New algorithms could help household robots work around their physical shortcomings.
Many commercial robotic arms perform what roboticists call “pick and place” tasks: The arm picks up an object in one location and places it in another. Usually, the objects — say, automobile components along an assembly line — are positioned so that the arm can easily grasp them; the appendage that does the grasping may even be tailored to the objects’ shape.
General-purpose household robots, however, would have to be able to manipulate objects of any shape, left in any location. And today, commercially available robots don’t have anything like the dexterity of the human hand.
At this year’s IEEE International Conference on Robotics and Automation, students in the Learning and Intelligent Systems Group at MIT’s Computer Science and Artificial Intelligence Laboratory will present a pair of papers showing how household robots could use a little lateral thinking to compensate for their physical shortcomings.
One of the papers concentrates on picking, the other on placing. Jennifer Barry, a PhD student in the group, describes an algorithm that enables a robot to push an object across a table so that part of it hangs off the edge, where it can be grasped. Annie Holladay, an MIT senior majoring in electrical engineering and computer science, shows how a two-armed robot can use one of its graspers to steady an object set in place by the other.

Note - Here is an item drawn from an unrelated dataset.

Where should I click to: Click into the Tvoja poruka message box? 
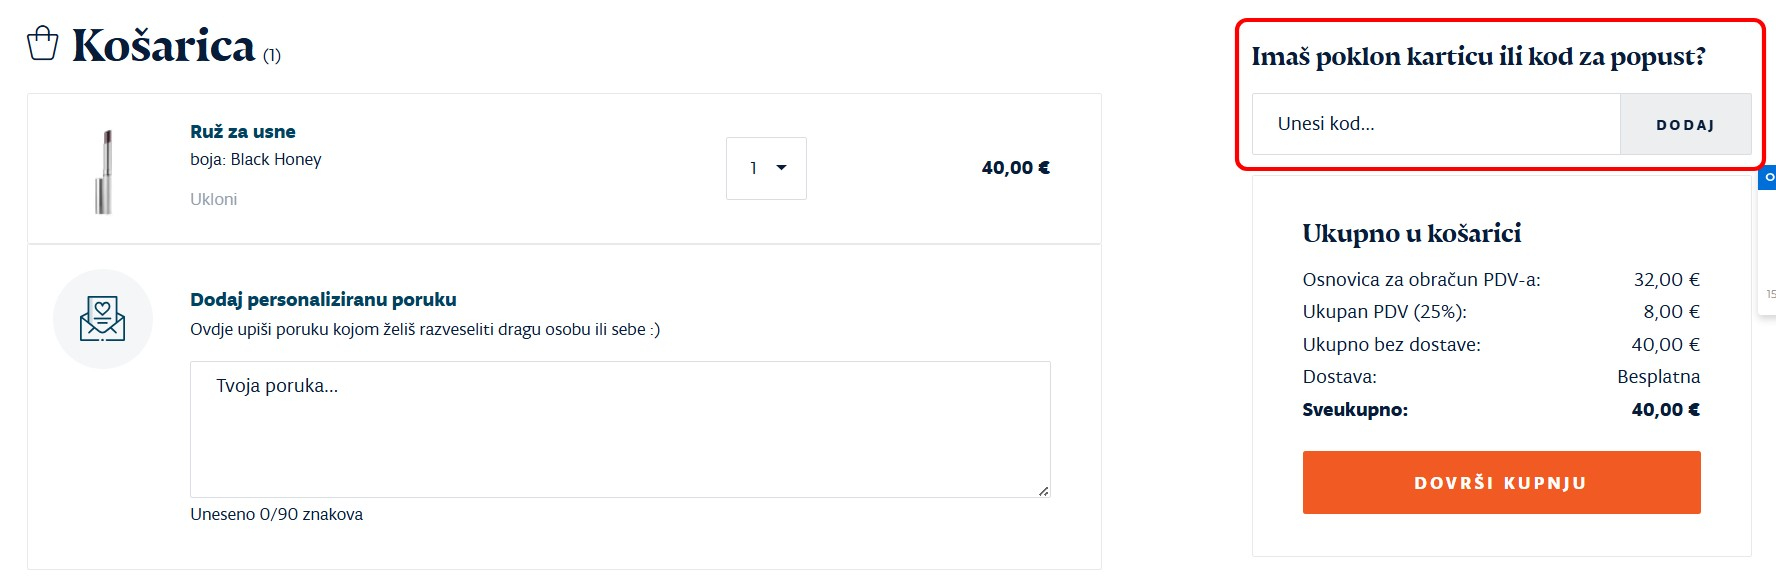620,428
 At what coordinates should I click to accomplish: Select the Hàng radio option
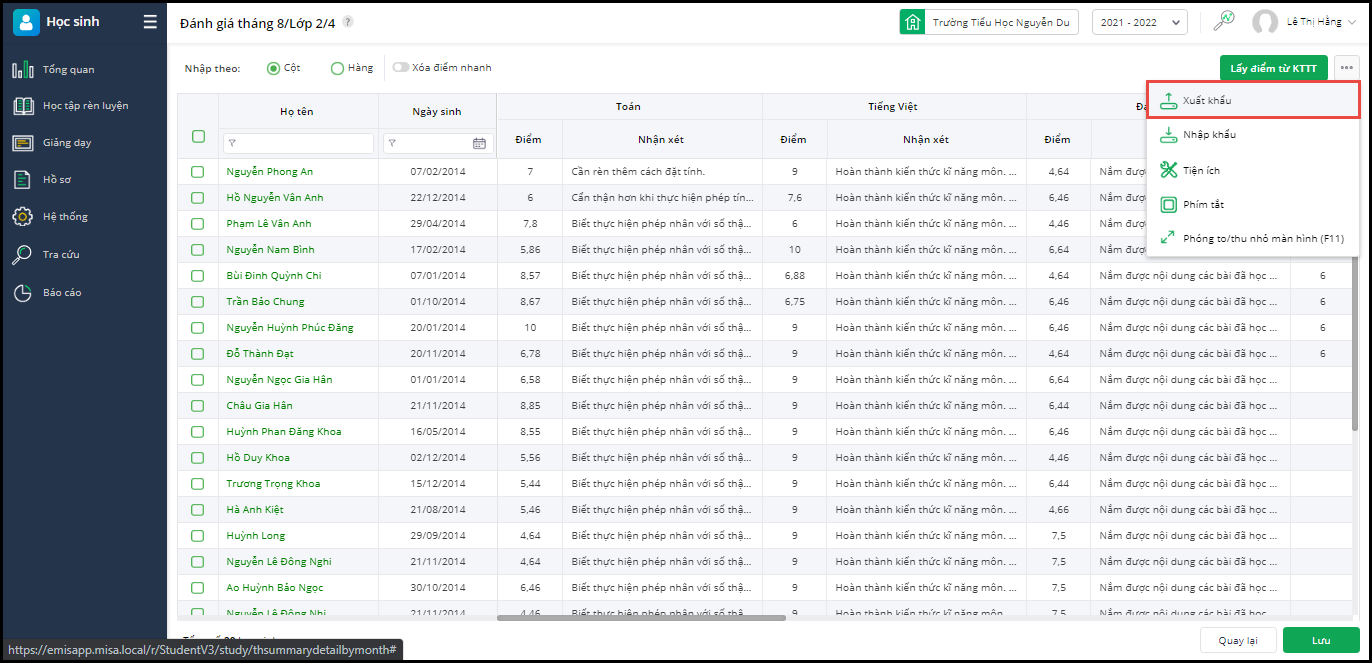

Most experimental general-purpose robots use a motion-planning algorithm called the rapidly exploring random tree, which maps out a limited number of collision-free trajectories through the robot’s environment — rather like a subway map overlaid on the map of a city. A sophisticated-enough robot might have arms with seven different joints; if the robot is also mounted on a mobile base — as was the Willow Garage PR2 that the MIT researchers used — then checking for collisions could mean searching a 10-dimensional space.
Add in a three-dimensional object with three different axes of orientation, which the robot has to push across a table, and the size of the search space swells to 16 dimensions, which is too large to search efficiently. Barry’s first step was to find a concise way to represent the physical properties of the object to be pushed — how it would respond to different forces applied from different directions. Armed with that description, she could characterize a much smaller space of motions that would propel the object in useful directions. “This allows us to focus the search on interesting parts of the space rather than simply flailing around in 16 dimensions,” she says. Finally, after her modification of the motion-planning algorithm, she had to “make sure that the theoretical guarantees of the planner still hold,” she says.